L’annonce par Moscou que les forces russes se retiraient de l’autre côté du fleuve Dniepr, qui divise à la fois la région de Kherson et l’Ukraine, faisait suite à une contre-offensive ukrainienne renforcée dans le sud du pays. Au cours des deux derniers mois, l’armée ukrainienne a affirmé avoir récupéré des dizaines de villes et de villages au nord de la ville de Kherson, et l’armée a déclaré que c’était là que se déroulaient les activités de stabilisation.
L’agence de presse russe Tass a cité samedi un responsable de l’administration nommée par le Kremlin de Kherson qui a déclaré qu’Henichesk, une ville sur la mer d’Azov à 200 kilomètres au sud-est de Kherson, servirait désormais de « capitale temporaire » de la région.
Les médias ukrainiens ont tourné en dérision l’annonce, le journal Ukrainska Pravda affirmant que la Russie « avait constitué une nouvelle capitale » pour la région.
Dans une grande partie de l’Ukraine, des moments de jubilation ont marqué la sortie des forces russes, car une retraite de Kherson et d’autres régions de la rive ouest du Dniepr semblerait anéantir les espoirs russes de pousser une offensive vers l’ouest vers Mykolaïv et Odessa pour couper l’accès de l’Ukraine au Mer Noire.
À Odessa, le port de la mer Noire, les habitants se sont drapés dans les drapeaux bleus et jaunes de l’Ukraine, ont partagé du champagne et ont brandi des cartes aux couleurs du drapeau avec le mot « Kherson » dessus.
Mais comme Zelenskyy, le ministre ukrainien des Affaires étrangères Dmytro Kuleba a cherché à tempérer l’excitation.
« Nous gagnons des batailles sur le terrain, mais la guerre continue », a-t-il déclaré depuis le Cambodge, où il assistait à une réunion de l’Association des nations de l’Asie du Sud-Est.
Kuleba a évoqué la perspective que l’armée ukrainienne trouve des preuves d’éventuels crimes de guerre russes à Kherson, tout comme elle l’a fait après les retraits russes dans les régions de Kyiv et de Kharkiv.
« Chaque fois que nous libérons une partie de notre territoire, lorsque nous entrons dans une ville libérée de l’armée russe, nous trouvons des salles de torture et des fosses communes avec des civils torturés et assassinés par l’armée russe au cours de l’occupation », a déclaré le chef de la diplomatie ukrainienne. « Ce n’est pas facile de parler avec des gens comme ça. Mais j’ai dit que chaque guerre se termine par la diplomatie et que la Russie doit aborder les pourparlers de bonne foi. »
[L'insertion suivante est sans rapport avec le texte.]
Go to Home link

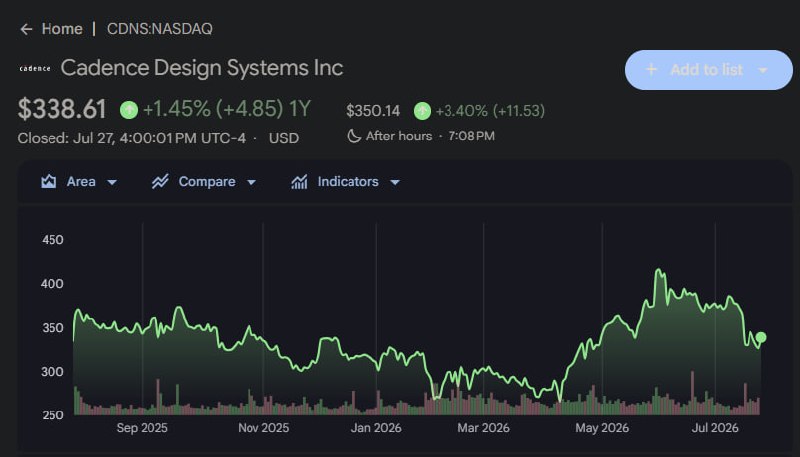point(62,29)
Les évaluations américaines de cette semaine ont montré que la guerre de la Russie en Ukraine avait peut-être déjà tué ou blessé des dizaines de milliers de civils et des centaines de milliers de soldats.
Ailleurs, la Russie a poursuivi son offensive brutale dans l’est industriel de l’Ukraine, ciblant la ville de Bakhmut dans la région de Donetsk, a déclaré l’état-major ukrainien.
Le gouverneur de Donetsk, Pavlo Kyrylenko, a rapporté samedi que deux civils avaient été tués et quatre blessés au cours de la dernière journée alors que les combats s’intensifiaient autour de Bakhmut et d’Avdiivka, une petite ville restée aux mains des Ukrainiens.
La poussée de la Russie pour capturer Bakhmut démontre le désir du Kremlin de gains visibles après des semaines de revers. Cela ouvrirait également la voie à d’autres bastions ukrainiens dans la région fortement contestée de Donetsk.
Le gouverneur régional ukrainien a déclaré que dans la région de Dnipropetrovsk, à l’ouest de Donetsk, les troupes russes ont de nouveau bombardé des communautés proches de la centrale nucléaire de Zaporizhzhia.